PROBLEM REQUIREMENTS: Output every entry exactly as written.

::: AVAILABLE DATA :::

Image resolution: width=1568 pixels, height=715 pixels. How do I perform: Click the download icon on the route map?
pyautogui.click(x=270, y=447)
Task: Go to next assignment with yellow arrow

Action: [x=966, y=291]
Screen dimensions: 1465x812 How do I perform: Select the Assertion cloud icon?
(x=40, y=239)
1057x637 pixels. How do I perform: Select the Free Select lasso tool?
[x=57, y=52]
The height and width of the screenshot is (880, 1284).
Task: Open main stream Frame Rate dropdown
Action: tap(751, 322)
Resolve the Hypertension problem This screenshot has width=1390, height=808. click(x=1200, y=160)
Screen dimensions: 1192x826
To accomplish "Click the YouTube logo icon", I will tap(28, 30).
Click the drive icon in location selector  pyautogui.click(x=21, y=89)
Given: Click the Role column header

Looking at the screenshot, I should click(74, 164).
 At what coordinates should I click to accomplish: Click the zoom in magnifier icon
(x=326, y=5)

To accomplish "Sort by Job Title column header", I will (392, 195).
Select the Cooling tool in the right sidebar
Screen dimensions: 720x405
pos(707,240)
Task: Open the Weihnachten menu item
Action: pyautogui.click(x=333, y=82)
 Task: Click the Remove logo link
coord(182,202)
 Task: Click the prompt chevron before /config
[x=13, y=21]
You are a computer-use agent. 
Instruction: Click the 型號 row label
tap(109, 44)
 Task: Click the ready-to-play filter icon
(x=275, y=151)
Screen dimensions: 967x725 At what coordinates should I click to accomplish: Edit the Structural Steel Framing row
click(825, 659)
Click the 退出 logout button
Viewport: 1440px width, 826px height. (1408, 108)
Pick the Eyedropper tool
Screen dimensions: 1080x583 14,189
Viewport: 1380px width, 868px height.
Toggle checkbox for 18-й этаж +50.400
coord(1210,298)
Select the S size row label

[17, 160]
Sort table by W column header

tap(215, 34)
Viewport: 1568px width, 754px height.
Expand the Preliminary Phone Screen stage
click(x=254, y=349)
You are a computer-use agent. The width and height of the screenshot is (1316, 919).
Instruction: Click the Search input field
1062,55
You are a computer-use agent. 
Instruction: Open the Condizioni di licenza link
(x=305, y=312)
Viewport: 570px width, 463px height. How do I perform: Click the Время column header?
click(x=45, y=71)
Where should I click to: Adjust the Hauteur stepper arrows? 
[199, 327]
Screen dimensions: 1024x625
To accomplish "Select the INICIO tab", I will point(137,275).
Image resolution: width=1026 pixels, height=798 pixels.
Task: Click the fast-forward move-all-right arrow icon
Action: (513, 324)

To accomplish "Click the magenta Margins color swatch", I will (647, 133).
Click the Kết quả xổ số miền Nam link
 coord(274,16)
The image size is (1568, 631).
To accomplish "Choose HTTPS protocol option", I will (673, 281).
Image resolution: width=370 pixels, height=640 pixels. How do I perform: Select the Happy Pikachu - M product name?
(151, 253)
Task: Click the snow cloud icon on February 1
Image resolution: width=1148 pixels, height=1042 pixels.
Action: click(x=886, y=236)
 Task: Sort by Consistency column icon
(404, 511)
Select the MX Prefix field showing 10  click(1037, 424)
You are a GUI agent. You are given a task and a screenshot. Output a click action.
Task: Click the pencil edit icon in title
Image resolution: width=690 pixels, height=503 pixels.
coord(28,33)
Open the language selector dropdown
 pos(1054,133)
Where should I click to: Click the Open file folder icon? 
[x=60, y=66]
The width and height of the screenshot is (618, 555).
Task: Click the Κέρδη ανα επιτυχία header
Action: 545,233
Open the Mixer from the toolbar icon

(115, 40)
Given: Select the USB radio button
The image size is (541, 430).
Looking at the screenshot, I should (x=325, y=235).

:::

RESULT:
Image resolution: width=1568 pixels, height=715 pixels. How do I perform: Click the download icon on the route map?
pyautogui.click(x=270, y=447)
Task: Go to next assignment with yellow arrow

Action: [x=966, y=291]
Screen dimensions: 1465x812 How do I perform: Select the Assertion cloud icon?
(x=40, y=239)
1057x637 pixels. How do I perform: Select the Free Select lasso tool?
[x=57, y=52]
The height and width of the screenshot is (880, 1284).
Task: Open main stream Frame Rate dropdown
Action: tap(751, 322)
Resolve the Hypertension problem This screenshot has width=1390, height=808. click(x=1200, y=160)
Screen dimensions: 1192x826
To accomplish "Click the YouTube logo icon", I will tap(28, 30).
Click the drive icon in location selector  pyautogui.click(x=21, y=89)
Given: Click the Role column header

Looking at the screenshot, I should click(74, 164).
 At what coordinates should I click to accomplish: Click the zoom in magnifier icon
(x=326, y=5)

To accomplish "Sort by Job Title column header", I will (392, 195).
Select the Cooling tool in the right sidebar
Screen dimensions: 720x405
pos(707,240)
Task: Open the Weihnachten menu item
Action: pyautogui.click(x=333, y=82)
 Task: Click the Remove logo link
coord(182,202)
 Task: Click the prompt chevron before /config
[x=13, y=21]
You are a computer-use agent. 
Instruction: Click the 型號 row label
tap(109, 44)
 Task: Click the ready-to-play filter icon
(x=275, y=151)
Screen dimensions: 967x725 At what coordinates should I click to accomplish: Edit the Structural Steel Framing row
click(825, 659)
Click the 退出 logout button
Viewport: 1440px width, 826px height. (1408, 108)
Pick the Eyedropper tool
Screen dimensions: 1080x583 14,189
Viewport: 1380px width, 868px height.
Toggle checkbox for 18-й этаж +50.400
coord(1210,298)
Select the S size row label

[17, 160]
Sort table by W column header

tap(215, 34)
Viewport: 1568px width, 754px height.
Expand the Preliminary Phone Screen stage
click(x=254, y=349)
You are a computer-use agent. The width and height of the screenshot is (1316, 919).
Instruction: Click the Search input field
1062,55
You are a computer-use agent. 
Instruction: Open the Condizioni di licenza link
(x=305, y=312)
Viewport: 570px width, 463px height. How do I perform: Click the Время column header?
click(x=45, y=71)
Where should I click to: Adjust the Hauteur stepper arrows? 
[199, 327]
Screen dimensions: 1024x625
To accomplish "Select the INICIO tab", I will point(137,275).
Image resolution: width=1026 pixels, height=798 pixels.
Task: Click the fast-forward move-all-right arrow icon
Action: (513, 324)

To accomplish "Click the magenta Margins color swatch", I will (647, 133).
Click the Kết quả xổ số miền Nam link
 coord(274,16)
The image size is (1568, 631).
To accomplish "Choose HTTPS protocol option", I will (673, 281).
Image resolution: width=370 pixels, height=640 pixels. How do I perform: Select the Happy Pikachu - M product name?
(151, 253)
Task: Click the snow cloud icon on February 1
Image resolution: width=1148 pixels, height=1042 pixels.
Action: click(x=886, y=236)
 Task: Sort by Consistency column icon
(404, 511)
Select the MX Prefix field showing 10  click(1037, 424)
You are a GUI agent. You are given a task and a screenshot. Output a click action.
Task: Click the pencil edit icon in title
Image resolution: width=690 pixels, height=503 pixels.
coord(28,33)
Open the language selector dropdown
 pos(1054,133)
Where should I click to: Click the Open file folder icon? 
[x=60, y=66]
The width and height of the screenshot is (618, 555).
Task: Click the Κέρδη ανα επιτυχία header
Action: 545,233
Open the Mixer from the toolbar icon

(115, 40)
Given: Select the USB radio button
The image size is (541, 430).
Looking at the screenshot, I should (x=325, y=235).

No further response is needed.